Los “salvadores” del mundo presente, además, se limitan a una ayuda terrena, a un aspecto de la existencia humana. El buen médico quita la fiebre o extirpa un tumor, pero no da alegría a un desesperado que ha perdido a su hijo. El buen psicólogo enseña técnicas para controlar las emociones, pero no es capaz de encontrar trabajo para un parado. El buen piloto consigue aterrizar con serios problemas en el motor derecho, pero no sabe qué hacer ante una señora que llora porque su esposo la ha engañado durante años.

¿No tenemos, entonces, algún salvador que llegue donde los esfuerzos humanos se detienen? ¿No existe algo más allá de nuestro mundo que libere a los hombres de males que parecen irremediables? ¿No hay algún Ser Supremo que haga justicia a quien nunca la tuvo, que borre los pecados que ningún psicólogo puede perdonar, que toque los corazones que están cubiertos por una capa de cenizas, que levante la esperanza a los hombres y mujeres que ven cómo la muerte les “arrebata” a sus seres queridos?

Los esfuerzos humanos llegan hasta un límite. Luego se detienen. Si sólo queda lo que alcanzamos con nuestro saber, con nuestra técnica, con nuestras leyes, con nuestros médicos, con nuestra policía, con nuestros maestros, con nuestros literatos... Entonces quizá haya que reconocer que vivimos en un mundo sin esperanza.
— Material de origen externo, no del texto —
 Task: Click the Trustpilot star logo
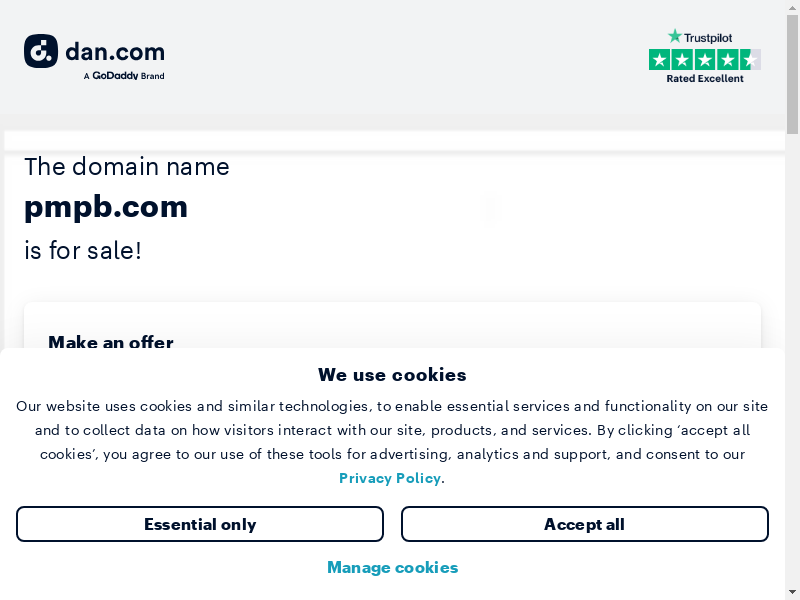tap(675, 37)
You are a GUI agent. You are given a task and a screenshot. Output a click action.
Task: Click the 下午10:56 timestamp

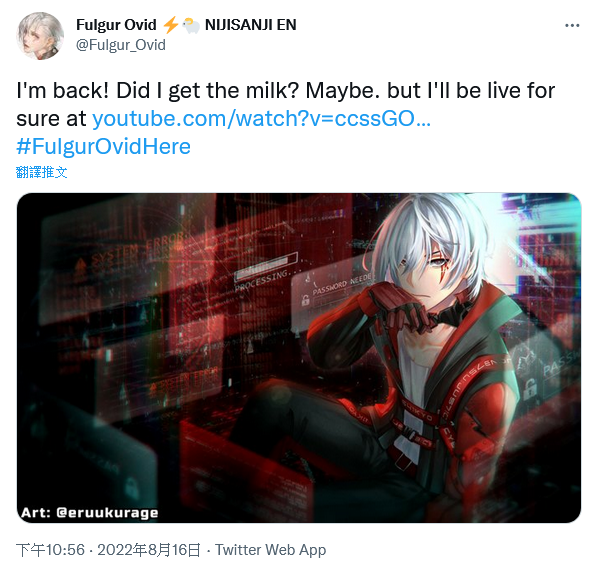(x=50, y=550)
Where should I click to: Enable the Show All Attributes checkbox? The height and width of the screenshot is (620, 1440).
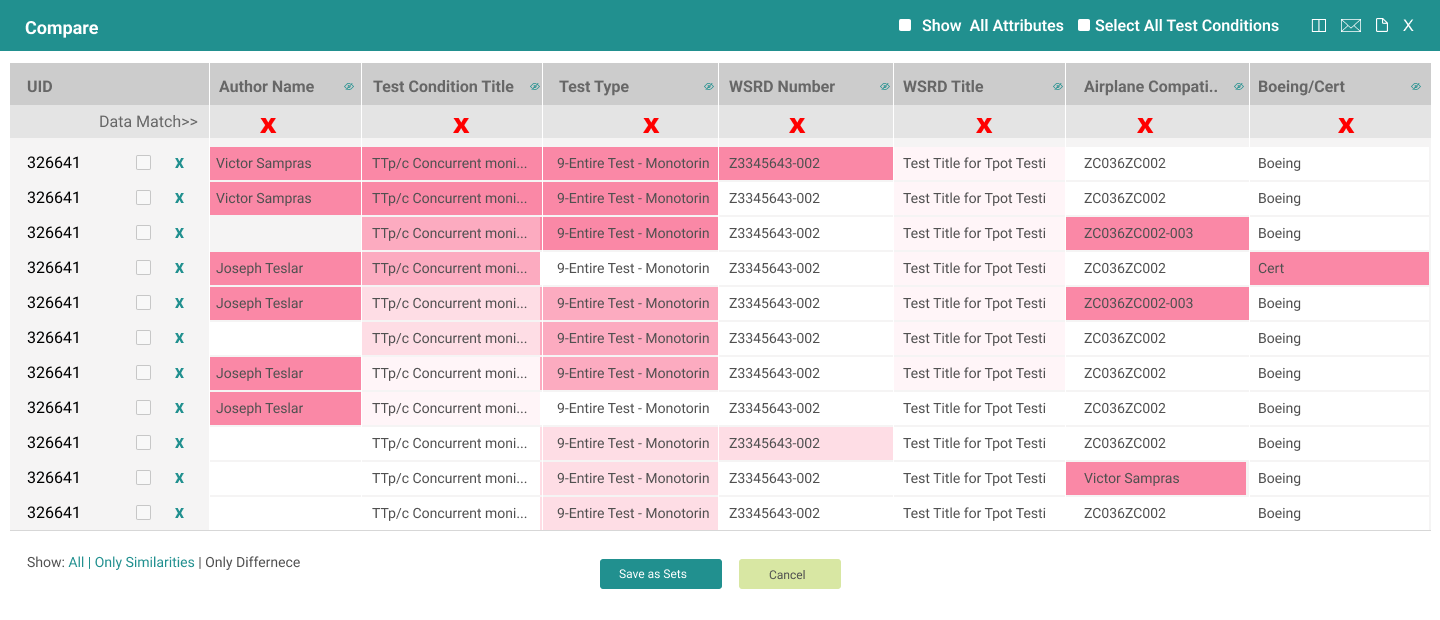(x=905, y=24)
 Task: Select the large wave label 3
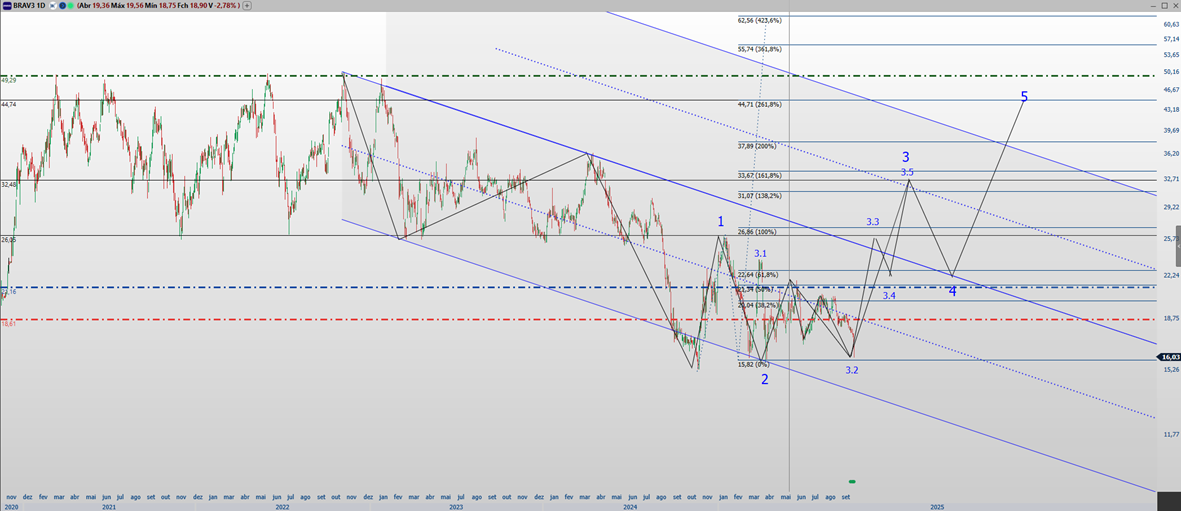[905, 157]
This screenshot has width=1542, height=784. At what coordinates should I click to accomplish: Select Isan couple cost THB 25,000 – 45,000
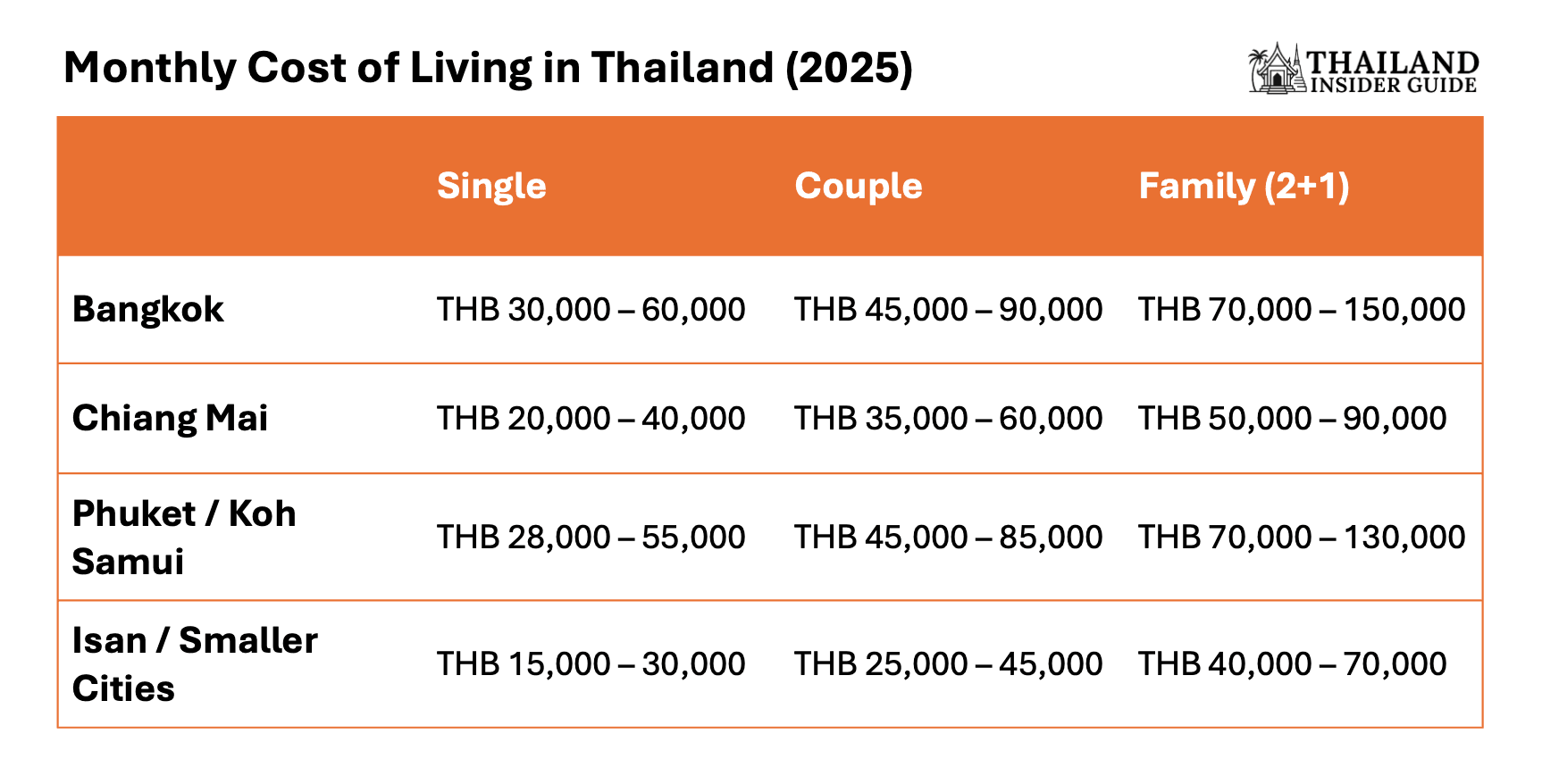click(x=948, y=664)
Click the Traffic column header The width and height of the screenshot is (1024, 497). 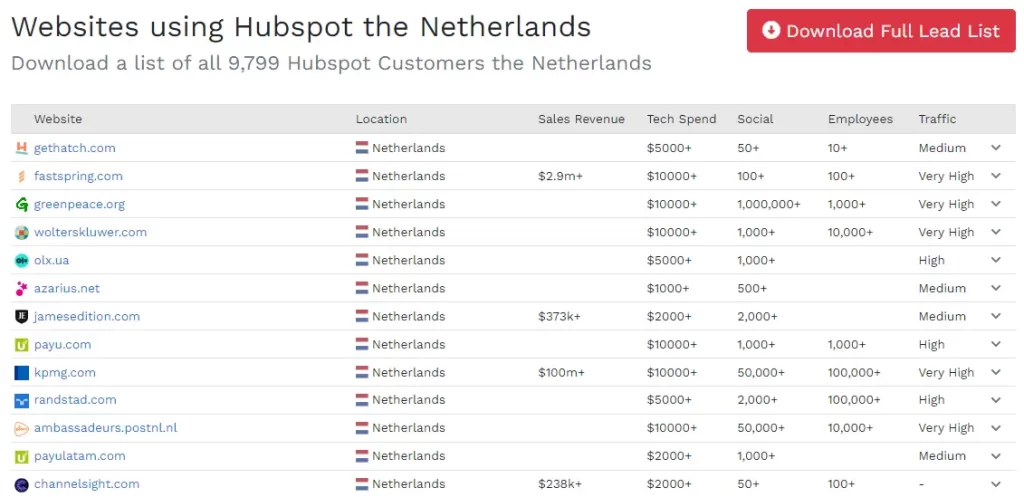[x=937, y=119]
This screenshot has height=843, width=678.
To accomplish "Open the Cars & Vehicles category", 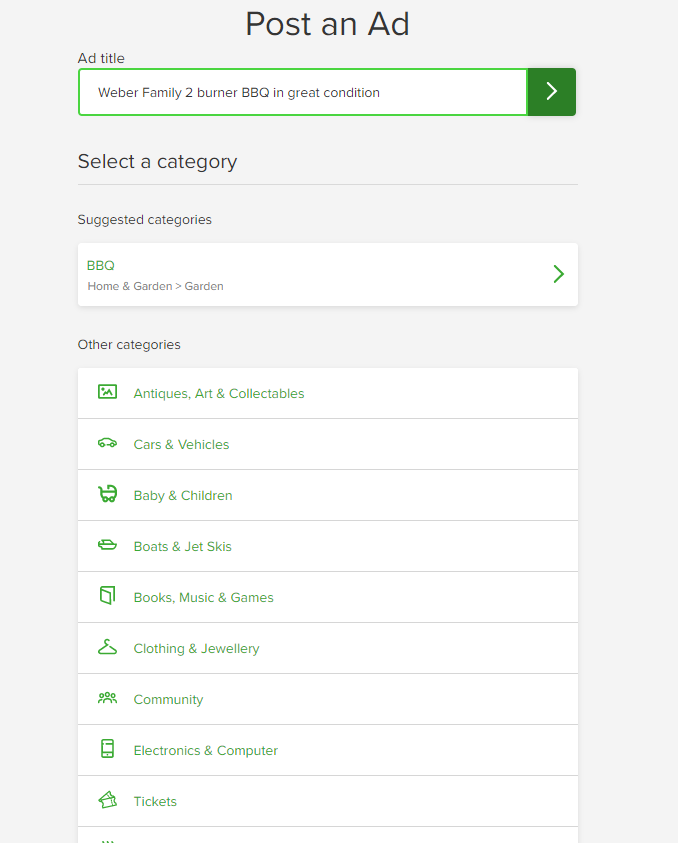I will (x=328, y=444).
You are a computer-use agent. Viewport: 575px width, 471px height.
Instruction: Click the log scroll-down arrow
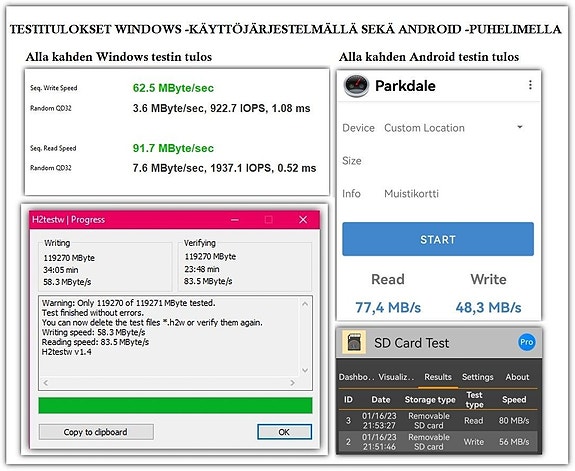[x=305, y=370]
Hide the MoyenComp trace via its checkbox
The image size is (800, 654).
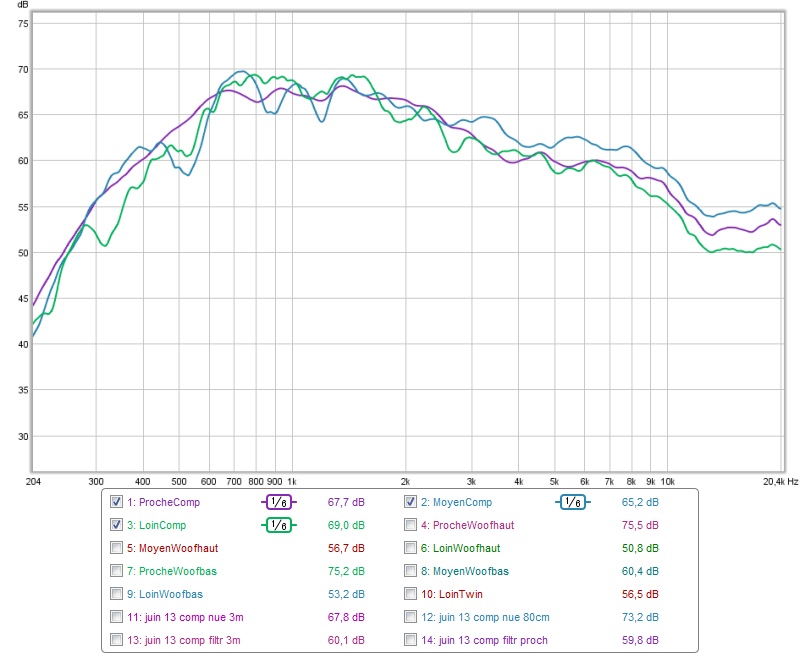coord(411,502)

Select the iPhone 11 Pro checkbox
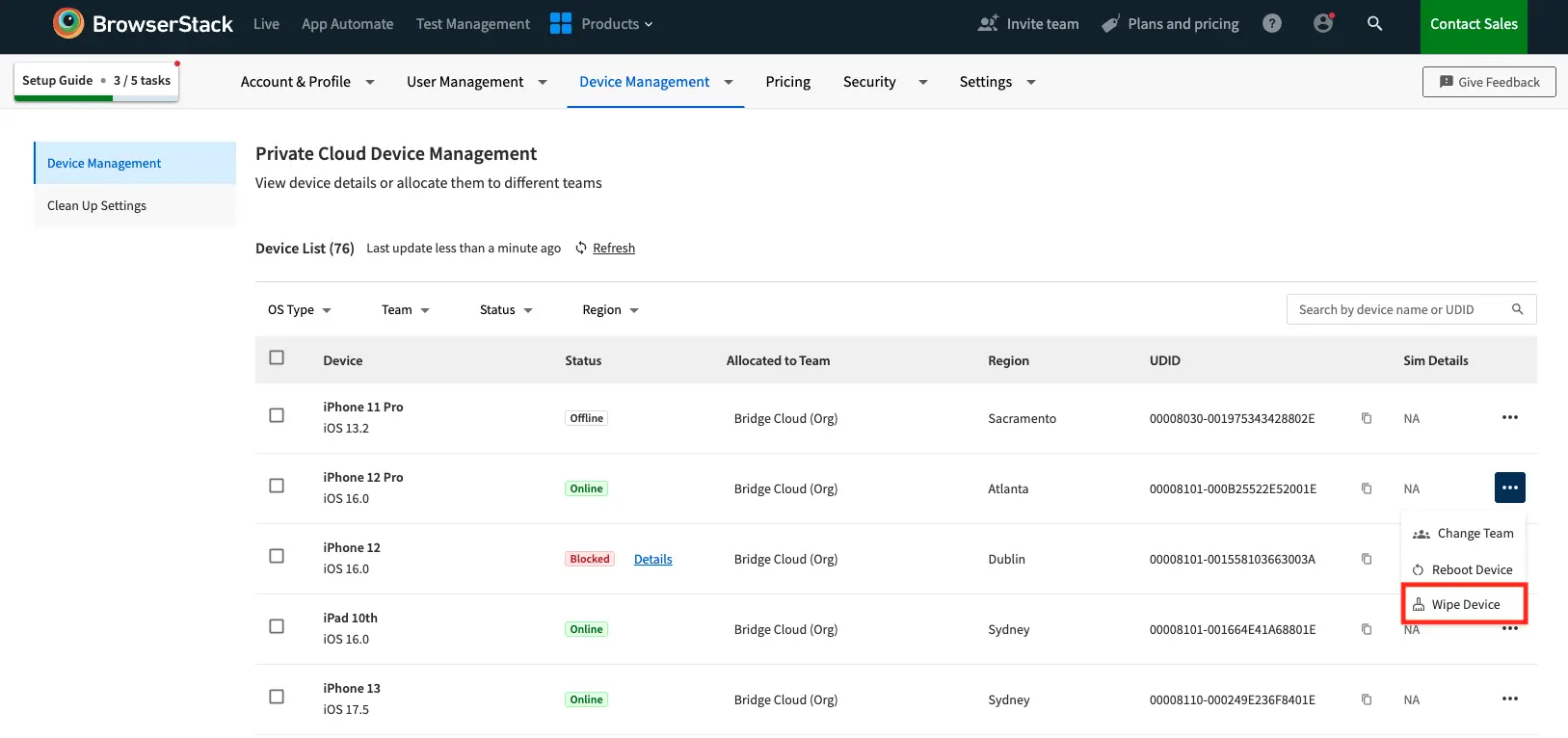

Pero si existe Alguien que está por encima del hombre, si ese Alguien es un Dios bueno, si se interesa por nosotros, si nos ha creado y nos ofrece a todos (ricos o pobres, sanos o enfermos, buenos o empecatados hasta el cuello, con alto o con bajo “coeficiente intelectual”) una mano y una ayuda definitivas, entonces podemos abrirnos a la esperanza, podemos reconocer que es posible una Salvación definitiva.

Como explicaba el Papa Benedicto XVI, «es verdad que quien no conoce a Dios, aunque tenga múltiples esperanzas, en el fondo está sin esperanza, sin la gran esperanza que sostiene toda la vida (cf. Ef 2,12). La verdadera, la gran esperanza del hombre que resiste a pesar de todas las desilusiones, sólo puede ser Dios, el Dios que nos ha amado y que nos sigue amando “hasta el extremo”, “hasta el total cumplimiento” (cf. Jn 13,1; 19,30)» (encíclica “Spe salvi” n. 27).

Dios ama y Dios salva. Tiene un nombre, tiene un rostro, tiene una historia: Jesús, Hijo del Padre e Hijo de María. Él es el verdadero, el único, el definitivo Salvador del hombre.